There are other side plots to the story that I won't get into here that make the story equally intriguing, along with the actors who played them out. Together, they tell the story of the founding of McDonalds Corporation and the people who made it one of the most successful franchises in America -- in the world. 

I can say, without a doubt, you should see this film. For Keaton's commanding performance if not to learn the story behind bringing you your neighborhood McDonald's. It's a phenomenal story.

Wednesday, August 02, 2017

Saturn Run: Sound Science and Sound Writing

Book Review: Saturn Run by John Sanford and Ctein
Version: Hard cover library borrow

Interestingly, the first time I tried to read Saturn Run, I thought the first few pages were hog wash and I returned the book to the library. Low and behold, a few months later I looked for something interesting to read and didn't recognize the title and borrowed the book again. This time, I fell in love with the book. What's a reader to say?

What would you do if the president of the United States asked you to join a crew headed to a distant planet in our solar system to beat the rest of the world to tap into a suspected alien base?
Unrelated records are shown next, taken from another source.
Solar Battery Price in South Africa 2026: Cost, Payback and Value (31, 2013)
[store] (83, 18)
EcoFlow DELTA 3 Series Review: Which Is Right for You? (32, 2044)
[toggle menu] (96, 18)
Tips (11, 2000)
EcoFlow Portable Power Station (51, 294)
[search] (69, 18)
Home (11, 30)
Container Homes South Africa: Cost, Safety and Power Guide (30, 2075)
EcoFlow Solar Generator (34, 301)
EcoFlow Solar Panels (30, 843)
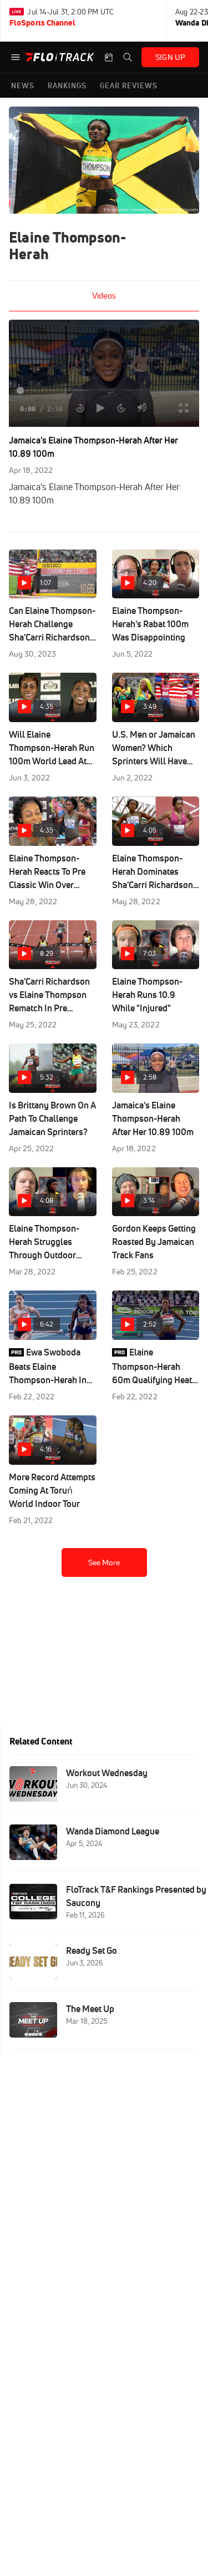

And what would you think if one of the other major powers jumped into the race to beat you there, and their crew was most likely filled with military personnel, while yours was filled with scientists, engineers, and just a few security personnel? And what if on the way your head of security had a good-odds suspicion that there was a spy on board your ship sabotaging your engines? That's part of the story line behind Saturn Run, about a U.S. rocket headed to Saturn attempting to beat the Chinese there to secure alien technological secrets before anyone else. The crew is made up of engineers, scientists, an anthropologist, a video photographer, a news reporter, a national security operative, and a handful of assorted others. On the China ship is a military crew hellbent on beating the Americans there. Along the way, the U.S. ship loses an engine and a chief engineer, slowing its progress, but not enough for the Chinese to beat them. But when the China ship arrives, it's apparent their ship is disabled and the U.S. ship must decide whether to give them aid. Along with the hard science in this space adventure, then, is also political intrigue. And who in the end wins the alien technology. And what about the aliens at the base?

Saturn Run is well thought out and plotted, and the authors put a lot of effort into making the engineering as accurate as possible so the space ships could reach Saturn in months instead of years. The characters are realistic, although I kept wondering, would the United States really send amateur space travelers or would it send seasoned astronauts who also trained in the other disciplines? The U.S. ship is a reworked International Space Station, and I have some doubts about the feasibility of that as well. Still, it doesn't get in the way of a good story. It includes a great surprise at the end, making the long slog through 486 pages worth the read.

Ever have one of those books it takes more than once to become vested in? That's the way it was for me with Saturn Run. I think you should give it a try. It's a great story and worth a read.